* _EXERCISE PROMPT_: Each of the records that follow needs an exact reproduction.

Pixel coordinate grounding data

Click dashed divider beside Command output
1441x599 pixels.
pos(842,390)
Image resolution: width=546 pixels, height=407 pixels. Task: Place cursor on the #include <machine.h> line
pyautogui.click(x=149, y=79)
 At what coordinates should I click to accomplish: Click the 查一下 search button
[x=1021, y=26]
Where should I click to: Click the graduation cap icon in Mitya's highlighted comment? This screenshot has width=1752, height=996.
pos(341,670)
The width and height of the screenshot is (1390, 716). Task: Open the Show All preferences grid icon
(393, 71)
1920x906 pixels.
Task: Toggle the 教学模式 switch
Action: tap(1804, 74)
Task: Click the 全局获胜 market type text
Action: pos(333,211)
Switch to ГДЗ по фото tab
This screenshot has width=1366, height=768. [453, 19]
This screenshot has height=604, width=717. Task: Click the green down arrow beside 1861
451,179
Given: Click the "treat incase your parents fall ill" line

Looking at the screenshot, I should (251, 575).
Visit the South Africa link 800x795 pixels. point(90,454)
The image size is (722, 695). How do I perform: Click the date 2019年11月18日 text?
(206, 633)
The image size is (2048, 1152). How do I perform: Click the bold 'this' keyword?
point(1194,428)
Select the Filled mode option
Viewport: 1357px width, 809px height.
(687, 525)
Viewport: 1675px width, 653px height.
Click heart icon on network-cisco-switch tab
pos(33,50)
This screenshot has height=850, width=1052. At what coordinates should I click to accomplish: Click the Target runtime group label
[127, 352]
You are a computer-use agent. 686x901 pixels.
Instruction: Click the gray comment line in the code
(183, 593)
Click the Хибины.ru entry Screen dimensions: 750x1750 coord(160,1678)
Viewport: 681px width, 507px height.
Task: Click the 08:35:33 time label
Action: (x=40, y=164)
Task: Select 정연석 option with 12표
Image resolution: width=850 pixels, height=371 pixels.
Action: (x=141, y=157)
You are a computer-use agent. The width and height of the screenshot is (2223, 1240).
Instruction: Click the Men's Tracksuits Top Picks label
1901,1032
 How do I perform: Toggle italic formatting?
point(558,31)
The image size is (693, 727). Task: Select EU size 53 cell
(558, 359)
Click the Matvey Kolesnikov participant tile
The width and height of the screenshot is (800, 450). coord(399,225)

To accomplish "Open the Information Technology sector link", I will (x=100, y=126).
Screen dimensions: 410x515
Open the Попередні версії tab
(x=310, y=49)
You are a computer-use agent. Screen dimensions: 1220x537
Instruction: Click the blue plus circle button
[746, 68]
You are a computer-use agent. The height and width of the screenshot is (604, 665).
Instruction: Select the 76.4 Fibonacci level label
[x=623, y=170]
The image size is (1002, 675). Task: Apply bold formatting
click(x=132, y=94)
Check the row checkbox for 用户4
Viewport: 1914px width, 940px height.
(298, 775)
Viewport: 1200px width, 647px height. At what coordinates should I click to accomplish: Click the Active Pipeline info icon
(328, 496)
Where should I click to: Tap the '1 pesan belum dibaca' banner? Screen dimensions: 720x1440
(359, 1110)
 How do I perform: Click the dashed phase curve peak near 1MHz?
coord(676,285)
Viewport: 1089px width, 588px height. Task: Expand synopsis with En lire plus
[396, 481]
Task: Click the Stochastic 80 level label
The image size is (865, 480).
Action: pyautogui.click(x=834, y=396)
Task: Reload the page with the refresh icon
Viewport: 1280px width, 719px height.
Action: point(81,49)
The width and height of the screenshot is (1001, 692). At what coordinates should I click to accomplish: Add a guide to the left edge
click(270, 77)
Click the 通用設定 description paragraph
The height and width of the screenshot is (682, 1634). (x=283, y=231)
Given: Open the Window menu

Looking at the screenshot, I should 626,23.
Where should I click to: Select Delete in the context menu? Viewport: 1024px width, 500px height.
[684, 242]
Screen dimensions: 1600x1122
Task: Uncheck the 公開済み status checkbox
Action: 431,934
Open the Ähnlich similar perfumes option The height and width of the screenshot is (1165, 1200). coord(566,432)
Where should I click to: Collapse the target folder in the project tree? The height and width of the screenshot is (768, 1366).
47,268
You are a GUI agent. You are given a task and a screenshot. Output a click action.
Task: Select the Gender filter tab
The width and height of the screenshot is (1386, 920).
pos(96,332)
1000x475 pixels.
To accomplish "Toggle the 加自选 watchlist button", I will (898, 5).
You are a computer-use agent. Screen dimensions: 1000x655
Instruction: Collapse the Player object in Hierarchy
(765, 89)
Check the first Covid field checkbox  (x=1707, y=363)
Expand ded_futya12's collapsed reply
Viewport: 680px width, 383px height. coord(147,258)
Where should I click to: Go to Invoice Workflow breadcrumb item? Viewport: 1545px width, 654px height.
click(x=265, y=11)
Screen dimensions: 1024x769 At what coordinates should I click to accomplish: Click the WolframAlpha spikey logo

* _SOLUTION_:
Click dashed divider beside Command output
1441x599 pixels.
pos(842,390)
Image resolution: width=546 pixels, height=407 pixels. Task: Place cursor on the #include <machine.h> line
pyautogui.click(x=149, y=79)
 At what coordinates should I click to accomplish: Click the 查一下 search button
[x=1021, y=26]
Where should I click to: Click the graduation cap icon in Mitya's highlighted comment? This screenshot has width=1752, height=996.
pos(341,670)
The width and height of the screenshot is (1390, 716). Task: Open the Show All preferences grid icon
(393, 71)
1920x906 pixels.
Task: Toggle the 教学模式 switch
Action: tap(1804, 74)
Task: Click the 全局获胜 market type text
Action: pos(333,211)
Switch to ГДЗ по фото tab
This screenshot has width=1366, height=768. [453, 19]
This screenshot has height=604, width=717. Task: Click the green down arrow beside 1861
451,179
Given: Click the "treat incase your parents fall ill" line

Looking at the screenshot, I should (251, 575).
Visit the South Africa link 800x795 pixels. point(90,454)
The image size is (722, 695). How do I perform: Click the date 2019年11月18日 text?
(206, 633)
The image size is (2048, 1152). How do I perform: Click the bold 'this' keyword?
point(1194,428)
Select the Filled mode option
Viewport: 1357px width, 809px height.
(687, 525)
Viewport: 1675px width, 653px height.
Click heart icon on network-cisco-switch tab
pos(33,50)
This screenshot has height=850, width=1052. At what coordinates should I click to accomplish: Click the Target runtime group label
[127, 352]
You are a computer-use agent. 686x901 pixels.
Instruction: Click the gray comment line in the code
(183, 593)
Click the Хибины.ru entry Screen dimensions: 750x1750 coord(160,1678)
Viewport: 681px width, 507px height.
Task: Click the 08:35:33 time label
Action: (x=40, y=164)
Task: Select 정연석 option with 12표
Image resolution: width=850 pixels, height=371 pixels.
Action: (x=141, y=157)
You are a computer-use agent. The width and height of the screenshot is (2223, 1240).
Instruction: Click the Men's Tracksuits Top Picks label
1901,1032
 How do I perform: Toggle italic formatting?
point(558,31)
The image size is (693, 727). Task: Select EU size 53 cell
(558, 359)
Click the Matvey Kolesnikov participant tile
The width and height of the screenshot is (800, 450). coord(399,225)

To accomplish "Open the Information Technology sector link", I will (x=100, y=126).
Screen dimensions: 410x515
Open the Попередні версії tab
(x=310, y=49)
You are a computer-use agent. Screen dimensions: 1220x537
Instruction: Click the blue plus circle button
[746, 68]
You are a computer-use agent. The height and width of the screenshot is (604, 665).
Instruction: Select the 76.4 Fibonacci level label
[x=623, y=170]
The image size is (1002, 675). Task: Apply bold formatting
click(x=132, y=94)
Check the row checkbox for 用户4
Viewport: 1914px width, 940px height.
(298, 775)
Viewport: 1200px width, 647px height. At what coordinates should I click to accomplish: Click the Active Pipeline info icon
(328, 496)
Where should I click to: Tap the '1 pesan belum dibaca' banner? Screen dimensions: 720x1440
(359, 1110)
 How do I perform: Click the dashed phase curve peak near 1MHz?
coord(676,285)
Viewport: 1089px width, 588px height. Task: Expand synopsis with En lire plus
[396, 481]
Task: Click the Stochastic 80 level label
The image size is (865, 480).
Action: pyautogui.click(x=834, y=396)
Task: Reload the page with the refresh icon
Viewport: 1280px width, 719px height.
Action: point(81,49)
The width and height of the screenshot is (1001, 692). At what coordinates should I click to accomplish: Add a guide to the left edge
click(270, 77)
Click the 通用設定 description paragraph
The height and width of the screenshot is (682, 1634). (x=283, y=231)
Given: Open the Window menu

Looking at the screenshot, I should 626,23.
Where should I click to: Select Delete in the context menu? Viewport: 1024px width, 500px height.
[684, 242]
Screen dimensions: 1600x1122
Task: Uncheck the 公開済み status checkbox
Action: 431,934
Open the Ähnlich similar perfumes option The height and width of the screenshot is (1165, 1200). coord(566,432)
Where should I click to: Collapse the target folder in the project tree? The height and width of the screenshot is (768, 1366).
47,268
You are a GUI agent. You are given a task and a screenshot. Output a click action.
Task: Select the Gender filter tab
The width and height of the screenshot is (1386, 920).
pos(96,332)
1000x475 pixels.
To accomplish "Toggle the 加自选 watchlist button", I will (898, 5).
You are a computer-use agent. Screen dimensions: 1000x655
Instruction: Collapse the Player object in Hierarchy
(765, 89)
Check the first Covid field checkbox  (x=1707, y=363)
Expand ded_futya12's collapsed reply
Viewport: 680px width, 383px height. coord(147,258)
Where should I click to: Go to Invoice Workflow breadcrumb item? Viewport: 1545px width, 654px height.
click(x=265, y=11)
Screen dimensions: 1024x769 At what coordinates should I click to accomplish: Click the WolframAlpha spikey logo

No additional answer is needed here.